Kidneys Grown From Stem Cell Mixture!
Scientists from Scotland have succeeded in growing kidneys from stem cells in the laboratory, igniting a new hope among diseased patients who have been in the queue of organ seekers for organ transplantation.
The team of researchers from the University of Edinburgh, Scotland have persuaded the stem cells to grow into kidneys.
You will be surprised to know that the length of these kidneys is just half a centimeter. This kidney size is found in a fetus inside mother’s womb. Once these tiny kidneys are transplanted into a human body, they might be able to grow to their full size according to the team of researchers.
The mixture of amniotic fluid stem cells and embryonic stem cells gave rise to these kidneys.
Since amniotic fluid is easily available, it can be collected during birth and stored for future use. Moreover, due to the nativity of these cells, the risk of rejection when an organ transplant is done is reduced.
Following the footsteps of the researchers’ team from Michigan who successfully generated kidney stem cells from embryonic stem cells, the current team was able to create human kidneys from amniotic fluid stem cells taken from human amniotic fluid.

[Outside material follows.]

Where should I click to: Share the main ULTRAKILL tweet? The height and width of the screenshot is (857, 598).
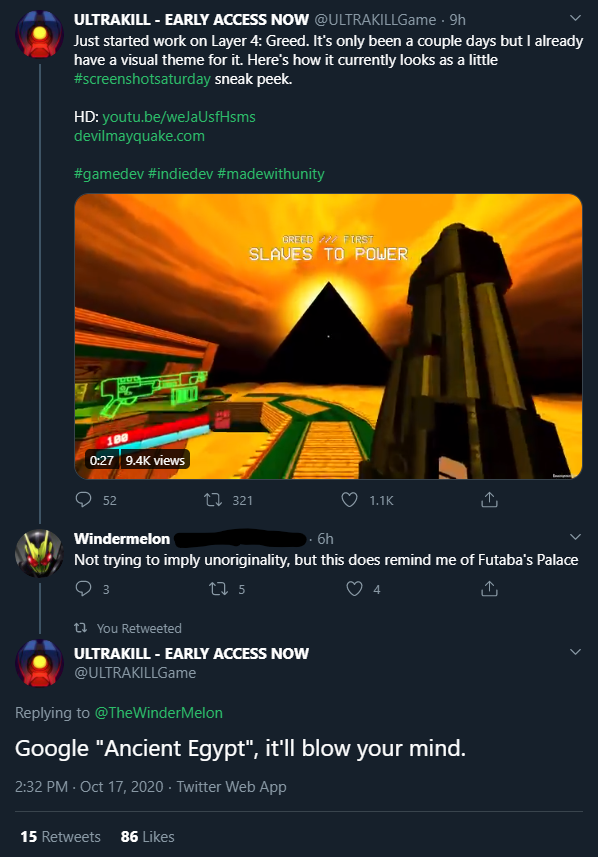click(489, 499)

According to the lead author of this study, Professor Jamie Davies, the main idea of the research was to begin the experiment with human stem cells and end with an organ.
They crossed the first hurdle by transforming the floating stem cells in a test tube to a complex, anatomically organized fetal kidney. The adult kidney is yet to be generated.
Now that they have an organ in front of them, scientists want to take a step ahead and understand the signal transmission mechanism between both the stem cell types (embryonic and amniotic fluid), which has lead to the formation of kidneys.
Once they solve this puzzle, kidneys can be grown exclusively from stem cells extracted from amniotic fluid.